主人:玉澗(ぎょっかん)・勅勘(ちょっかん)。
太郎冠者:イイヤ。
主人:大寒か小寒ばし食ろうたか。
文中のおんぜん羹は、往来物に見える「雲鱣羹」(うんぜんかん)とも考えられますが、「もんぜん羹」は不詳。玉澗は前述の魚羹、勅勘は猪羹に掛けているのでしょう。これに続き、二十四節気の大寒・小寒まで登場するのですから、「かん」つながりで、かなり脱線しています。今となってはぴんとこない言葉の連続ですが、当時の人は、おもしろおかしく聞いていたのではないでしょうか。
なお、砂糖羊羹は今でいう蒸羊羹に近いものとされますが、当時の砂糖の入手状況を考えると、さほど甘くはなかったことでしょう。

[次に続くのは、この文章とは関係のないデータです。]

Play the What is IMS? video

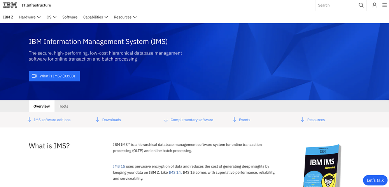pyautogui.click(x=54, y=76)
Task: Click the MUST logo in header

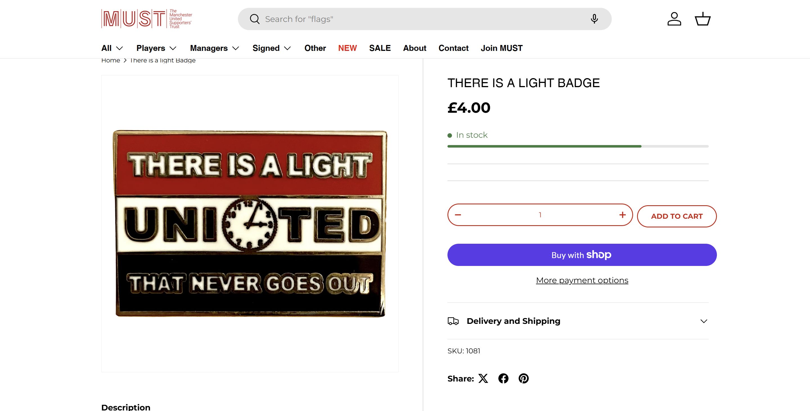Action: [x=147, y=19]
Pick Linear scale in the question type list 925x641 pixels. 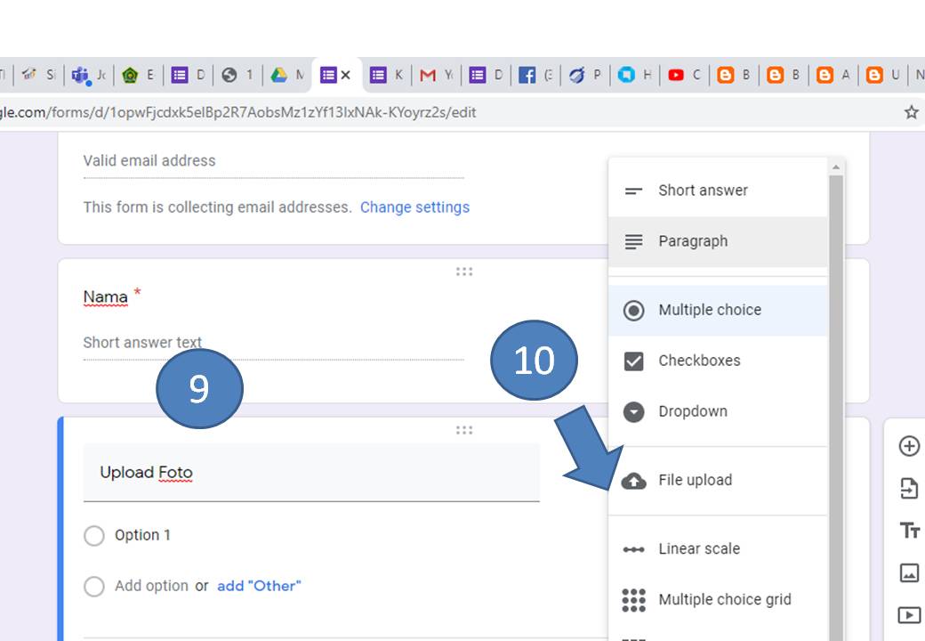699,548
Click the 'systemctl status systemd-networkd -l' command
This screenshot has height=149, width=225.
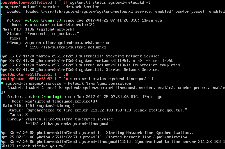[x=110, y=3]
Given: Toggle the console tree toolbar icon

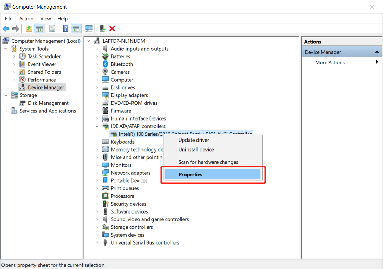Looking at the screenshot, I should point(40,28).
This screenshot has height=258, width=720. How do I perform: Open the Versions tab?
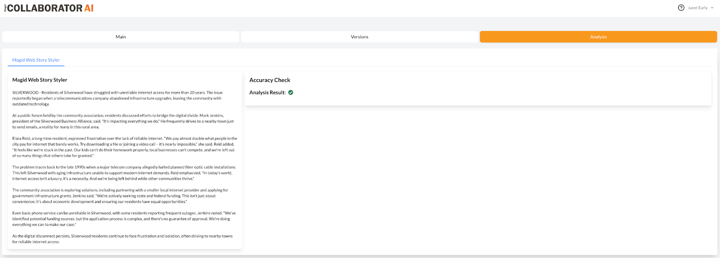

菓子としての蒸羊羹が定着するのは、砂糖の輸入量が増加した江戸時代になってからです。江戸時代後期には寒天を入れて煉り上げる煉羊羹が登場。今では素材も味も様々で、意匠も凝った羊羹が各地で作られていますので、太郎冠者が知ったら、びっくりすることでしょう。昔の羹類の味も気になりますが、おいしく美しい羊羹が味わえる今の方が幸せですね。
最後になりましたが、何を振舞われたかの答えは、題名にも関わっていておもしろいので、ぜひ原典でお確かめください。
※玉澗は中国の画家の名前、 勅勘には天皇から受けるおとがめの意味がある。
参考:『狂言集上』日本古典文学大系42 岩波書店 1960年
虎屋文庫『ようかん』 新潮社 2019年
本文は、裏千家淡交会会報誌『淡交タイムス』(2015年11月号)に掲載された記事を加筆修正したものです。